Page 34
Story: The Murder Inn
SUSAN’S LAUGH brOKE a long moment of hard silence. We all looked at her, the sound absurd in the icy tension in the quiet forest at the roadside. She covered her mouth, shook her head.
“Sorry,” she said and glanced at me, her eyes a little too wide, meaningful. “I just… Wouldn’t that be just perfect? If they burned the truck.”
I caught on quickly, gave a smirk I hoped was convincing. “Would serve them right.”
“Why?” the big guy said. “What’s… what’s in the truck?”
I eased breath through my bruised chest, clenched my fists, tried desperately not to give the game away. I could see Susan doing the same, trying to rein in that desperate urge to plea, to fight, to run. Stay cool. The big man lowered his gun, gave a quick glance back toward the upside-down truck. Fuel was dribbling into the soil, and the crushed engine was hissing, easing a thin line of smoke. The big guy’s boot crunched on a slab of safety glass as he took a curious step back.
“Looks like with all that fuel leaking, it’ll be gone in a minute, anyway,” I murmured to Susan. “By the time they’ve dealt with us, it’ll be too late.”
“Too late for what?”
“What’s in the truck?” The smaller guy came over and pressed the barrel of his gun against my forehead.
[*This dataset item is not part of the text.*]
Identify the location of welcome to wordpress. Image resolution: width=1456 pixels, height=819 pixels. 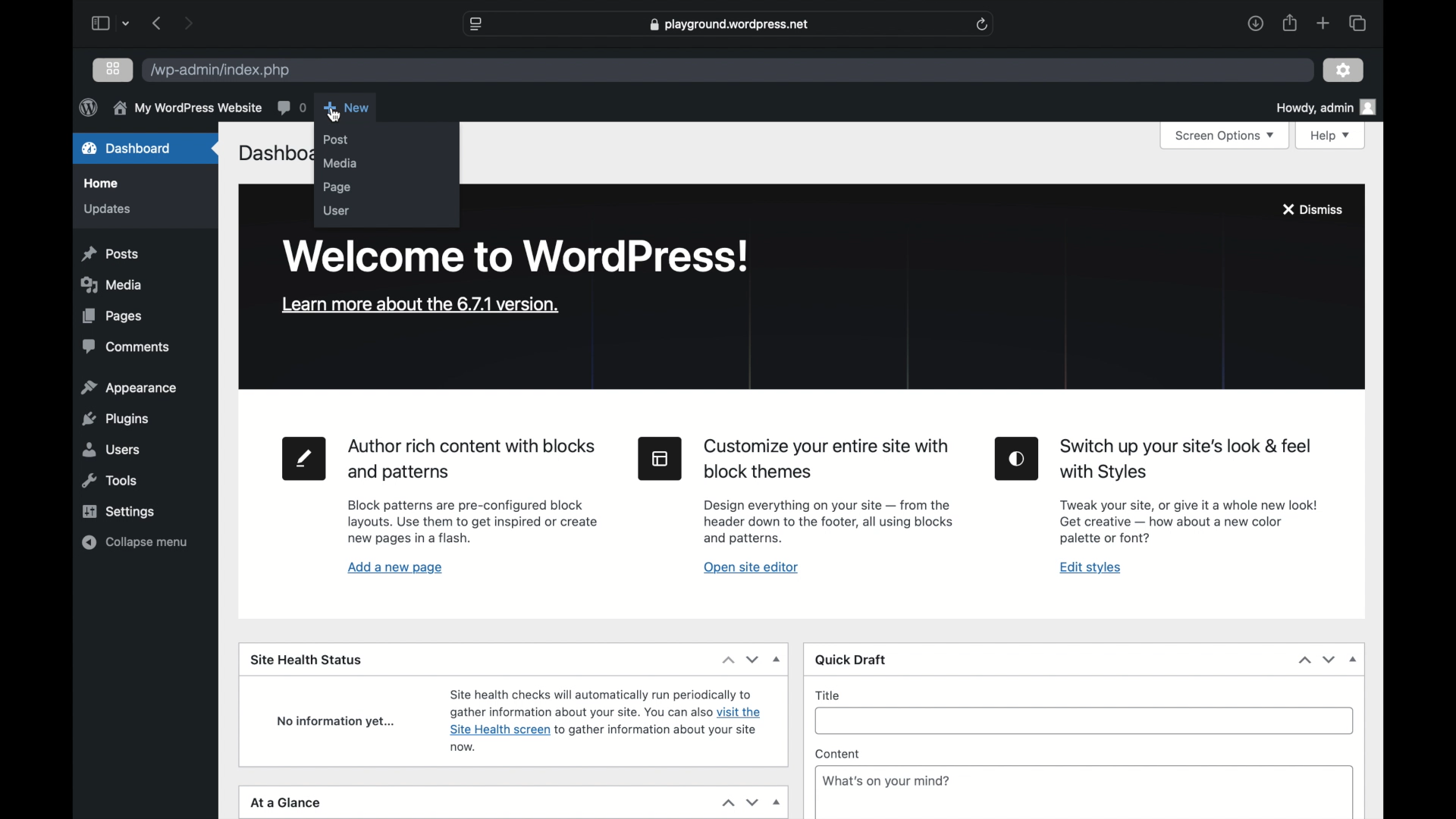
(516, 257).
I fought the urge to knee him in the groin and slap the gun away. I knew I could disarm him before he could pull the trigger. But that would leave the big guy open to fire on us.
“What are these bags?” the big guy asked, nodding toward the suitcases. Two were still strapped into the truck bed. One had been flung into the forest, only feet away from him.
Susan and I remained quiet. Every muscle in my body was tensed, my thighs ticking, my knuckles cracking. I was waiting for that moment. That precious moment. When the big guy relented to his curiosity and went to the suitcase. The barrel of the gun against my forehead was warming with my body temperature. The little guy’s eyes bore into mine. I heard the whiz of the suitcase zipper and the sound of the hard shell flipping open.
“Oh my God,” the big guy said.
His partner turned at the sound. I reached up and grabbed the gun.